Rise Up From Rock Bottom – Lucia Giovannini
Transcript, Rise Up From Rock Bottom – Lucia Giovannini:
It’s not easy to hit rock bottom, it hurts. It’s humiliating… the pain, the darkness, the loneliness.
It’s even worse when you’ve fallen from the peak of the mountain. That’s what happened to me.
I remember the day I hit rock-bottom. It was Christmas Eve and I was alone. I had nobody to go home to, no friends by my side. Nobody to celebrate what should have been a joyous time of the year.
As I walked through the street of Bologna by myself, all I saw around me was happiness. Happy couples, smiling families, laughing children. Witnessing the joy of others, when my own heart was enveloped in a sea of loneliness, pierced my soul.
It was as if the cold winter wind had pierced into my heart to remind me that my life was void of warmth, void of joy, void of light.
And all because I made a decision to leave behind everything I had worked for, everything I owned and everything in my life. And boy, I’d left behind so much.
I used to live the kind of glamorous life many people would envy. I was an international supermodel walking the catwalks of Milan, Paris, Madrid. I was married to a dashing man who was also a model. I owned three companies and lived in a beautiful home. I had the life, dreams were made of.
But despite having all of that, I was depressed. I felt like my life had no meaning. And that’s why one day I just decided to leave everything. I left my marriage, I left the house to my ex-husband. I also left my three companies without taking any money or shares.
On top of that, all my friends abandoned me because they thought I had gone crazy. Nobody could see how unhappy I really was. Nobody could see the dream I wanted for myself. Because to everybody else, I was already living the dream. And I should already be happy.
So, when I walked away from that life, nobody supported me. The only thing I had was the determination to build a whole new life. A life I could be proud of. A life that would hold more meaning than an empty glamorous shell.
But the path was not easy. I was not equipped with tools to navigate the sudden changes in my life. My attempts to run workshops as a motivational coach were not doing very well. I was struggling to get students. And my savings were dwindling down fast. That’s why on that winter of Christmas Eve, on the streets of Bologna, Italy, I hit rock-bottom.
As I sat alone in my small apartment at night, I began questioning my decisions. Had I really gone crazy? Did I really throw away everything good in my life? Have I become a total failure? Am I going to make it on my own? Or should I just give up? Has God abandoned me, too?

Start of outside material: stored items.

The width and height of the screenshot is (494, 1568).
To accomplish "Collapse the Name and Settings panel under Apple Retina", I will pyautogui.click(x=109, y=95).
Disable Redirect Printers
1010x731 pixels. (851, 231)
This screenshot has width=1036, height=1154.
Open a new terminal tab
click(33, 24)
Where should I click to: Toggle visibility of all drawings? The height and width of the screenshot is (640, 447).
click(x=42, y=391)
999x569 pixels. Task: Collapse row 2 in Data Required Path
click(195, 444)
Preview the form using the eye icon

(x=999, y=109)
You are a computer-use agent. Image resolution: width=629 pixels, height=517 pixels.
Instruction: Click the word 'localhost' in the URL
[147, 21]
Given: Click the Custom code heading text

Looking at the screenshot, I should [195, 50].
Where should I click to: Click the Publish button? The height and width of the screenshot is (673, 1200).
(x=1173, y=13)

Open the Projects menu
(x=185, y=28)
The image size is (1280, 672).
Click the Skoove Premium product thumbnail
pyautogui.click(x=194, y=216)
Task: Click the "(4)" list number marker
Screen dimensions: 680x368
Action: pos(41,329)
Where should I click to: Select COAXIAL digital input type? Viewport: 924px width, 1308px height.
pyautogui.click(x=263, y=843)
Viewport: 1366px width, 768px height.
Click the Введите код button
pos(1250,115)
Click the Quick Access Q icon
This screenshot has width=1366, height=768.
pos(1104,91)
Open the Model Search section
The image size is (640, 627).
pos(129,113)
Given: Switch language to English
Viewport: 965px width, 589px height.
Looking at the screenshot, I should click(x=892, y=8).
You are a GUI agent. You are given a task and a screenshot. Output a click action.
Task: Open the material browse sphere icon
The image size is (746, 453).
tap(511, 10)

But as the saying goes, when you’ve reached rock-bottom, the only way is up. And thankfully, at that moment, I decided to look up. I decided to rise up from rock-bottom. I shifted my view.
I began to see the process I was going through. Not as a depression but as a spectacular turning point. I started seeing the wounds in my heart as cracks that were letting in new light. A light that had been previously shut out from my life.
I realized, that though I had fallen, I had actually fallen into the hands of God. Because there’s no other place you can fall. And there, I felt deeply connected to spirit. And in that moment, I knew that, yes, I can rise up. I was determined to give my dreams another chance.
I committed to examine my own belief system and my fears. I diligently practiced meditation and paid more attention to the words I use. And became more aware to the meaning I gave the events in my life.
Through this process, just as a butterfly emerges from a dark cocoon, I, too, entered a beautiful new phase of my life. It was a whole new life where I truly had my own wings to fly.
I was no longer simply standing on a mountain-top that others envied. That was meaningless to me. I was now actually creating the difference my soul was born to do. After stepping into my authentic self and true purpose, things began to shift.
The most beautiful part of my journey, is realizing how being at rock-bottom was probably the best thing that happened to me. Because rock-bottom will teach you lessons that mountain-tops never will. Rock-bottom will show you how strong you really are. Rock-bottom is the foundation for you to rise up and create a whole new life.